Sauerstoffkontrolle auf dem Chip
Die Gasaustauschfähigkeit des entwickelten Chips wurde mit FLIM und dem sauerstoffempfindlichen Farbstoff15 getestet. Wie in Abbildung 2B gezeigt, zeigte die Sauerstoffkonzentration im Flüssigkeitskanal innerhalb von zehn Sekunden entweder eine entsprechende Abnahme oder einen Anstieg, wenn die Sauerstoffkonzentration zwischen 21 % und 0 % verschoben wurde. Diese Ergebnisse der Sauerstoffmessung zeigen, dass die schnelle Sauerstoffoszillation in Dutzenden von Sekunden in dem entwickelten doppelschichtigen Mikrofluidik-Chip repliziert werden kann.
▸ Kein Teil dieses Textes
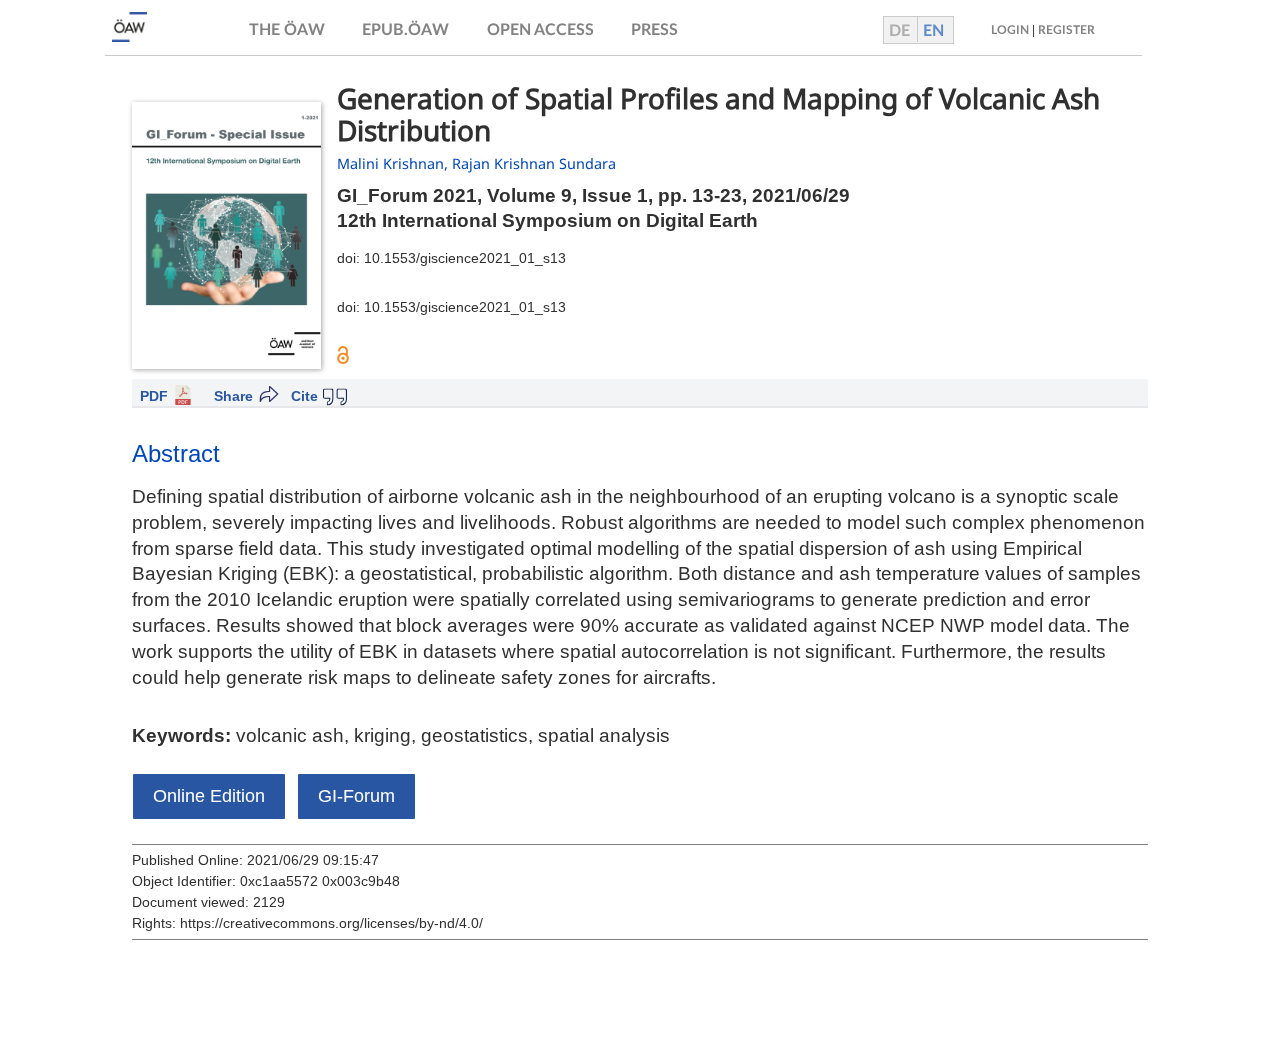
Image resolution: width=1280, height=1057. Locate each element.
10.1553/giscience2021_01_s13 (465, 258)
Mikrobielle Kultivierung unter konstanten Sauerstoffbedingungen
Der Chip wurde zunächst eingesetzt, um das fakultative Wachstum von anaeroben E. coli unter konstanten gasförmigen Bedingungen mit verschiedenen Sauerstoffkonzentrationen zu charakterisieren. Kohlendioxid wurde dem Versorgungsgas immer zugesetzt, da wir in vorläufigen Experimenten ein begrenztes Wachstum von E. coli unter Abreicherung von Kohlendioxid beobachteten (Daten nicht gezeigt). Abbildung 3A und Abbildung 3B zeigen repräsentative Phasenkontrastbilder von E. coli unter aeroben (21 % Sauerstoffversorgung) bzw. anaeroben (0 % Sauerstoffversorgung) Bedingungen. Nach 3 Stunden Kultivierung führten E. coli, die unter aeroben Bedingungen gezüchtet wurden, zu größeren Kolonien im Vergleich zu anaeroben Bedingungen. Die quantitative Analyse zeigt auch unterschiedliche Anstiegsraten der Koloniegröße (A-Kolonie) in Abhängigkeit von der Sauerstoffverfügbarkeit, wie in den Wachstumskurven in Abbildung 3C dargestellt. Beachten Sie, dass eineKolonie nach Anfangsfläche normalisiert wird, um einen Vergleich über verschiedene Kolonien und Bedingungen hinweg zu ermöglichen. Die exponentielle Wachstumsrate μ kann aus der Wachstumskurve wie folgt ermittelt und in Abbildung 3D zusammengefasst werden.

Die Ergebnisse bestätigen die Fähigkeit des Geräts, den Sauerstoff in bestimmten Konzentrationen zu kontrollieren und das entsprechende mikrobielle Wachstum aus den aufgenommenen Zeitrafferbildern effektiv zu analysieren.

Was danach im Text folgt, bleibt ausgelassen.